[Opening PROVIDED INFORMATION section]

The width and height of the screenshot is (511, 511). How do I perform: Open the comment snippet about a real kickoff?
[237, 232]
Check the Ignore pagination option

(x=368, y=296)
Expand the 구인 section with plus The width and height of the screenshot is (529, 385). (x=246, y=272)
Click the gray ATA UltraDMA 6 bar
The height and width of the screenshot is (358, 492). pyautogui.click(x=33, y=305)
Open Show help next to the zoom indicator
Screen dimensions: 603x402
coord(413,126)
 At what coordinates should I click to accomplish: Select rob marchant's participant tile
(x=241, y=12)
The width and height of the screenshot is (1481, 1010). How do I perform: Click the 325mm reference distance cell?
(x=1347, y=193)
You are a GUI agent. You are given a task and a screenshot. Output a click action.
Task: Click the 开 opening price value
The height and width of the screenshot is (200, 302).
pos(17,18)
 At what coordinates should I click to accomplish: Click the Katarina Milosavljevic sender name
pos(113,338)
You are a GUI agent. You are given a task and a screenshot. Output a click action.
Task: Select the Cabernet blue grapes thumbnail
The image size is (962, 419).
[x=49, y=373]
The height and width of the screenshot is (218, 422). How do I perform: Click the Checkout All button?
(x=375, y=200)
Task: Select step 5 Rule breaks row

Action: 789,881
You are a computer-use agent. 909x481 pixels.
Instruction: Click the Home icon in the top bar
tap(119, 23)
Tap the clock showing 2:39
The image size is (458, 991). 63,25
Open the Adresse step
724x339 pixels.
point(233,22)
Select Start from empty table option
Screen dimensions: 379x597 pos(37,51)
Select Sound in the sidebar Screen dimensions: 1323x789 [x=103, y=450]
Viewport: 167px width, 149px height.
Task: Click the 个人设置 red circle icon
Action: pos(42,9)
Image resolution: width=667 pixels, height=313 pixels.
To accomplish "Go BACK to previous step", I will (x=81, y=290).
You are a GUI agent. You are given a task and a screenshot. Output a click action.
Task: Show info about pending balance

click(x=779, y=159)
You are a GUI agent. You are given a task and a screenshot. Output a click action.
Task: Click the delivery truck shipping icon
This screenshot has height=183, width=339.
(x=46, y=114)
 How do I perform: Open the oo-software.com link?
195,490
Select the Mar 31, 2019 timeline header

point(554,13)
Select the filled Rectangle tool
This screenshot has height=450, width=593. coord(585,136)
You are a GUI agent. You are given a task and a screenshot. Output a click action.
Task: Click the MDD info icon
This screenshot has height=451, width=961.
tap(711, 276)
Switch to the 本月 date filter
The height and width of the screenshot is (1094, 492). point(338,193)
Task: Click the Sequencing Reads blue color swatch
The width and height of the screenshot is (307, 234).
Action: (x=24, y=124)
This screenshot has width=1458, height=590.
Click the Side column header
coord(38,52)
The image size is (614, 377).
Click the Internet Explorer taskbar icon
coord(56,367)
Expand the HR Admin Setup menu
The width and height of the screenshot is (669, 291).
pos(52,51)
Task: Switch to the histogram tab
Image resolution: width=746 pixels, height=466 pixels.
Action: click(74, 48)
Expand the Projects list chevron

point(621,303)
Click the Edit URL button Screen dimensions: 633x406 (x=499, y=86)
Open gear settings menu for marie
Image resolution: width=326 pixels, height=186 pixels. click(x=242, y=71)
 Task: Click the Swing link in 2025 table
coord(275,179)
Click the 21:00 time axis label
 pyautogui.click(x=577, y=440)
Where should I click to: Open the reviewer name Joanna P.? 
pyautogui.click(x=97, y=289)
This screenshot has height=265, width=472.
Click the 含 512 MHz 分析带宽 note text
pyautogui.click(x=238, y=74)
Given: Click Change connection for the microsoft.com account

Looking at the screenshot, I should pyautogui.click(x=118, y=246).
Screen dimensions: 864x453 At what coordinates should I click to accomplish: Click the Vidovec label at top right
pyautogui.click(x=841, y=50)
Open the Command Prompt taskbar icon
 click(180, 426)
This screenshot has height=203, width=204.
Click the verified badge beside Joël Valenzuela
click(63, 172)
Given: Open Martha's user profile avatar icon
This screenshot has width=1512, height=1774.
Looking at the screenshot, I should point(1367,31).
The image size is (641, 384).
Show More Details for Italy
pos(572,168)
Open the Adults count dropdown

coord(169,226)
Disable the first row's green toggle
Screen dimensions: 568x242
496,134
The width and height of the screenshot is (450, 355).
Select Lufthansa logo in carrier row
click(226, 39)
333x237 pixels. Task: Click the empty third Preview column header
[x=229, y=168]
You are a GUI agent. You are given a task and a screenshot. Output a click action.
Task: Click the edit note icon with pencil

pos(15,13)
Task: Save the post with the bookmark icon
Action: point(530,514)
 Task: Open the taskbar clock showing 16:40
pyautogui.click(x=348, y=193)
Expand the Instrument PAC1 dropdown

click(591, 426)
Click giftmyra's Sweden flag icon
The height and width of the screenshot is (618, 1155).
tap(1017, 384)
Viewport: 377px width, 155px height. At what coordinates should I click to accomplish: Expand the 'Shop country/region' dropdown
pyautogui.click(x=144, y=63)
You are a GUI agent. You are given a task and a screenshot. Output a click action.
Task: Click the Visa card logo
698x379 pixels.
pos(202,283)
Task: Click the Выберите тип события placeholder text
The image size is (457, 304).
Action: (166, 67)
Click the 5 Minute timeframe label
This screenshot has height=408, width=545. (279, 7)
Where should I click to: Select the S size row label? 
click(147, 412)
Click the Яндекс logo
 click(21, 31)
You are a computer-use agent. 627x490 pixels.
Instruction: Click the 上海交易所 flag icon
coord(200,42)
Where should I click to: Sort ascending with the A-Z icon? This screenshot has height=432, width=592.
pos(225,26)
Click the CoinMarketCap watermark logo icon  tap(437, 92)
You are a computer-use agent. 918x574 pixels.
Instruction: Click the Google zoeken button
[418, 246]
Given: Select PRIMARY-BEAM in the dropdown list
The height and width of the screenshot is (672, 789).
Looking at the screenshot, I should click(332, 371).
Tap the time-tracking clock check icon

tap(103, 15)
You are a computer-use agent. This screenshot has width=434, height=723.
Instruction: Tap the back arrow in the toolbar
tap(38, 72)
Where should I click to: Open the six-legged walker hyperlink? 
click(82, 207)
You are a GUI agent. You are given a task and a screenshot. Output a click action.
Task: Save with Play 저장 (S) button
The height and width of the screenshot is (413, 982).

[Closing PROVIDED INFORMATION section]

PROBLEM DESCRIPTION ->
Having looked over the entries above, reproduce all of them exactly.

TASK OUTPUT ->
The width and height of the screenshot is (511, 511). How do I perform: Open the comment snippet about a real kickoff?
[237, 232]
Check the Ignore pagination option

(x=368, y=296)
Expand the 구인 section with plus The width and height of the screenshot is (529, 385). (x=246, y=272)
Click the gray ATA UltraDMA 6 bar
The height and width of the screenshot is (358, 492). pyautogui.click(x=33, y=305)
Open Show help next to the zoom indicator
Screen dimensions: 603x402
coord(413,126)
 At what coordinates should I click to accomplish: Select rob marchant's participant tile
(x=241, y=12)
The width and height of the screenshot is (1481, 1010). How do I perform: Click the 325mm reference distance cell?
(x=1347, y=193)
You are a GUI agent. You are given a task and a screenshot. Output a click action.
Task: Click the 开 opening price value
The height and width of the screenshot is (200, 302).
pos(17,18)
 At what coordinates should I click to accomplish: Click the Katarina Milosavljevic sender name
pos(113,338)
You are a GUI agent. You are given a task and a screenshot. Output a click action.
Task: Select the Cabernet blue grapes thumbnail
The image size is (962, 419).
[x=49, y=373]
The height and width of the screenshot is (218, 422). How do I perform: Click the Checkout All button?
(x=375, y=200)
Task: Select step 5 Rule breaks row

Action: 789,881
You are a computer-use agent. 909x481 pixels.
Instruction: Click the Home icon in the top bar
tap(119, 23)
Tap the clock showing 2:39
The image size is (458, 991). 63,25
Open the Adresse step
724x339 pixels.
point(233,22)
Select Start from empty table option
Screen dimensions: 379x597 pos(37,51)
Select Sound in the sidebar Screen dimensions: 1323x789 [x=103, y=450]
Viewport: 167px width, 149px height.
Task: Click the 个人设置 red circle icon
Action: pos(42,9)
Image resolution: width=667 pixels, height=313 pixels.
To accomplish "Go BACK to previous step", I will (x=81, y=290).
You are a GUI agent. You are given a task and a screenshot. Output a click action.
Task: Show info about pending balance

click(x=779, y=159)
You are a GUI agent. You are given a task and a screenshot. Output a click action.
Task: Click the delivery truck shipping icon
This screenshot has height=183, width=339.
(x=46, y=114)
 How do I perform: Open the oo-software.com link?
195,490
Select the Mar 31, 2019 timeline header

point(554,13)
Select the filled Rectangle tool
This screenshot has height=450, width=593. coord(585,136)
You are a GUI agent. You are given a task and a screenshot. Output a click action.
Task: Click the MDD info icon
This screenshot has height=451, width=961.
tap(711, 276)
Switch to the 本月 date filter
The height and width of the screenshot is (1094, 492). point(338,193)
Task: Click the Sequencing Reads blue color swatch
The width and height of the screenshot is (307, 234).
Action: (x=24, y=124)
This screenshot has width=1458, height=590.
Click the Side column header
coord(38,52)
The image size is (614, 377).
Click the Internet Explorer taskbar icon
coord(56,367)
Expand the HR Admin Setup menu
The width and height of the screenshot is (669, 291).
pos(52,51)
Task: Switch to the histogram tab
Image resolution: width=746 pixels, height=466 pixels.
Action: click(74, 48)
Expand the Projects list chevron

point(621,303)
Click the Edit URL button Screen dimensions: 633x406 (x=499, y=86)
Open gear settings menu for marie
Image resolution: width=326 pixels, height=186 pixels. click(x=242, y=71)
 Task: Click the Swing link in 2025 table
coord(275,179)
Click the 21:00 time axis label
 pyautogui.click(x=577, y=440)
Where should I click to: Open the reviewer name Joanna P.? 
pyautogui.click(x=97, y=289)
This screenshot has height=265, width=472.
Click the 含 512 MHz 分析带宽 note text
pyautogui.click(x=238, y=74)
Given: Click Change connection for the microsoft.com account

Looking at the screenshot, I should pyautogui.click(x=118, y=246).
Screen dimensions: 864x453 At what coordinates should I click to accomplish: Click the Vidovec label at top right
pyautogui.click(x=841, y=50)
Open the Command Prompt taskbar icon
 click(180, 426)
This screenshot has height=203, width=204.
Click the verified badge beside Joël Valenzuela
click(63, 172)
Given: Open Martha's user profile avatar icon
This screenshot has width=1512, height=1774.
Looking at the screenshot, I should point(1367,31).
The image size is (641, 384).
Show More Details for Italy
pos(572,168)
Open the Adults count dropdown

coord(169,226)
Disable the first row's green toggle
Screen dimensions: 568x242
496,134
The width and height of the screenshot is (450, 355).
Select Lufthansa logo in carrier row
click(226, 39)
333x237 pixels. Task: Click the empty third Preview column header
[x=229, y=168]
You are a GUI agent. You are given a task and a screenshot. Output a click action.
Task: Click the edit note icon with pencil

pos(15,13)
Task: Save the post with the bookmark icon
Action: point(530,514)
 Task: Open the taskbar clock showing 16:40
pyautogui.click(x=348, y=193)
Expand the Instrument PAC1 dropdown

click(591, 426)
Click giftmyra's Sweden flag icon
The height and width of the screenshot is (618, 1155).
tap(1017, 384)
Viewport: 377px width, 155px height. At what coordinates should I click to accomplish: Expand the 'Shop country/region' dropdown
pyautogui.click(x=144, y=63)
You are a GUI agent. You are given a task and a screenshot. Output a click action.
Task: Click the Visa card logo
698x379 pixels.
pos(202,283)
Task: Click the Выберите тип события placeholder text
The image size is (457, 304).
Action: (166, 67)
Click the 5 Minute timeframe label
This screenshot has height=408, width=545. (279, 7)
Where should I click to: Select the S size row label? 
click(147, 412)
Click the Яндекс logo
 click(21, 31)
You are a computer-use agent. 627x490 pixels.
Instruction: Click the 上海交易所 flag icon
coord(200,42)
Where should I click to: Sort ascending with the A-Z icon? This screenshot has height=432, width=592.
pos(225,26)
Click the CoinMarketCap watermark logo icon  tap(437, 92)
You are a computer-use agent. 918x574 pixels.
Instruction: Click the Google zoeken button
[418, 246]
Given: Select PRIMARY-BEAM in the dropdown list
The height and width of the screenshot is (672, 789).
Looking at the screenshot, I should click(332, 371).
Tap the time-tracking clock check icon

tap(103, 15)
You are a computer-use agent. This screenshot has width=434, height=723.
Instruction: Tap the back arrow in the toolbar
tap(38, 72)
Where should I click to: Open the six-legged walker hyperlink? 
click(82, 207)
You are a GUI agent. You are given a task and a screenshot. Output a click action.
Task: Save with Play 저장 (S) button
The height and width of the screenshot is (413, 982).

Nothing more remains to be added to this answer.